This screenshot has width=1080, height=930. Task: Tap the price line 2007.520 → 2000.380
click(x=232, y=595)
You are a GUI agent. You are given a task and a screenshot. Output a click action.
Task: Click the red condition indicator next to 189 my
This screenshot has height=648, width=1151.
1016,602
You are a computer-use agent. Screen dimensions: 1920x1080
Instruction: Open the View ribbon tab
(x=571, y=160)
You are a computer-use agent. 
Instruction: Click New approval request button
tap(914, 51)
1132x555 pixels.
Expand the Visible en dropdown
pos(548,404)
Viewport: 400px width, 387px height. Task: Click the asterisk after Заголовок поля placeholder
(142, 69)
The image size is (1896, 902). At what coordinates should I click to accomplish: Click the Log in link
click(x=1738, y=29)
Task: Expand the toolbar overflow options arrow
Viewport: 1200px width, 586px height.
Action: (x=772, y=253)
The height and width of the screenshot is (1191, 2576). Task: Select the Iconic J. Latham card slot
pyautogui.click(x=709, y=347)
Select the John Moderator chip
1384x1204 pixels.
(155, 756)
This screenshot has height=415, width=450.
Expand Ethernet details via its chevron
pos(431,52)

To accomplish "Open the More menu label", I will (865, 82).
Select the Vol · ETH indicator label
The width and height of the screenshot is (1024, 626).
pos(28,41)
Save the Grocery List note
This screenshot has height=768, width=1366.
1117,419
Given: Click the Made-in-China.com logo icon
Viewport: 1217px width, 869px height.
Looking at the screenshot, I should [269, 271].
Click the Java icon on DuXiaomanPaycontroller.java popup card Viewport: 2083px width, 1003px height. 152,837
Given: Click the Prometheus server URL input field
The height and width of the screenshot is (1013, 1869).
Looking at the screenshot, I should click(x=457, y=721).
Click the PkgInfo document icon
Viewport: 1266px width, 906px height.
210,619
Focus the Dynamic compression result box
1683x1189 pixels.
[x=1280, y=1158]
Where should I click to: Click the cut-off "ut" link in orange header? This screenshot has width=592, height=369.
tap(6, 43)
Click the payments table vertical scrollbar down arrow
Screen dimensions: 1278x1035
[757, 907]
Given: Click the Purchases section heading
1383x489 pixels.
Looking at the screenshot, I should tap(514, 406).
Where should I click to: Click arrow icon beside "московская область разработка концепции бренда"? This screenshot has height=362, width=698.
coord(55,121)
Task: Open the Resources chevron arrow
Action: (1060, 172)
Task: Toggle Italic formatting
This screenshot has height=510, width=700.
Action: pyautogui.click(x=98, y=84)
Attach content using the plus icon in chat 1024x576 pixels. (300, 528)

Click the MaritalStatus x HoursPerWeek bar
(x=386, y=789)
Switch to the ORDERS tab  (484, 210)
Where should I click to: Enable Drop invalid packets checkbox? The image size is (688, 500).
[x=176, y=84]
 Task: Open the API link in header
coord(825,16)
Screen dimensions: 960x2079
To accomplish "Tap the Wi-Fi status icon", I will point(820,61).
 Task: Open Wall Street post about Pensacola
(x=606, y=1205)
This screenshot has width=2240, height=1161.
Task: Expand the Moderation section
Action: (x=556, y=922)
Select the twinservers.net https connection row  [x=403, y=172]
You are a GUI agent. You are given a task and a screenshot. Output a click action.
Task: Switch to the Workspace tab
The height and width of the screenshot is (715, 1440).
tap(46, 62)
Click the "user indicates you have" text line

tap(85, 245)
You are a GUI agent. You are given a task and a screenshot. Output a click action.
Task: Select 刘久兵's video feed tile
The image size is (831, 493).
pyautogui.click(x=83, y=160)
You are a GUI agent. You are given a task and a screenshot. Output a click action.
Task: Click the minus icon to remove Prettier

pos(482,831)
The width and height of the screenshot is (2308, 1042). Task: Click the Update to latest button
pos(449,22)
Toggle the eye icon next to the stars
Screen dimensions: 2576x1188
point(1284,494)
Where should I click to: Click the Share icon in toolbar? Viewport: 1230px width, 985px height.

----------------

**ACTION ITEM:**
Would you copy out exactly the lines above that start at the one containing "Expand the Visible en dropdown" and end at the one containing "This screenshot has height=415, width=450.", inclusive?

**REPLY:**
Expand the Visible en dropdown
pos(548,404)
Viewport: 400px width, 387px height. Task: Click the asterisk after Заголовок поля placeholder
(142, 69)
The image size is (1896, 902). At what coordinates should I click to accomplish: Click the Log in link
click(x=1738, y=29)
Task: Expand the toolbar overflow options arrow
Viewport: 1200px width, 586px height.
Action: (x=772, y=253)
The height and width of the screenshot is (1191, 2576). Task: Select the Iconic J. Latham card slot
pyautogui.click(x=709, y=347)
Select the John Moderator chip
1384x1204 pixels.
(155, 756)
This screenshot has height=415, width=450.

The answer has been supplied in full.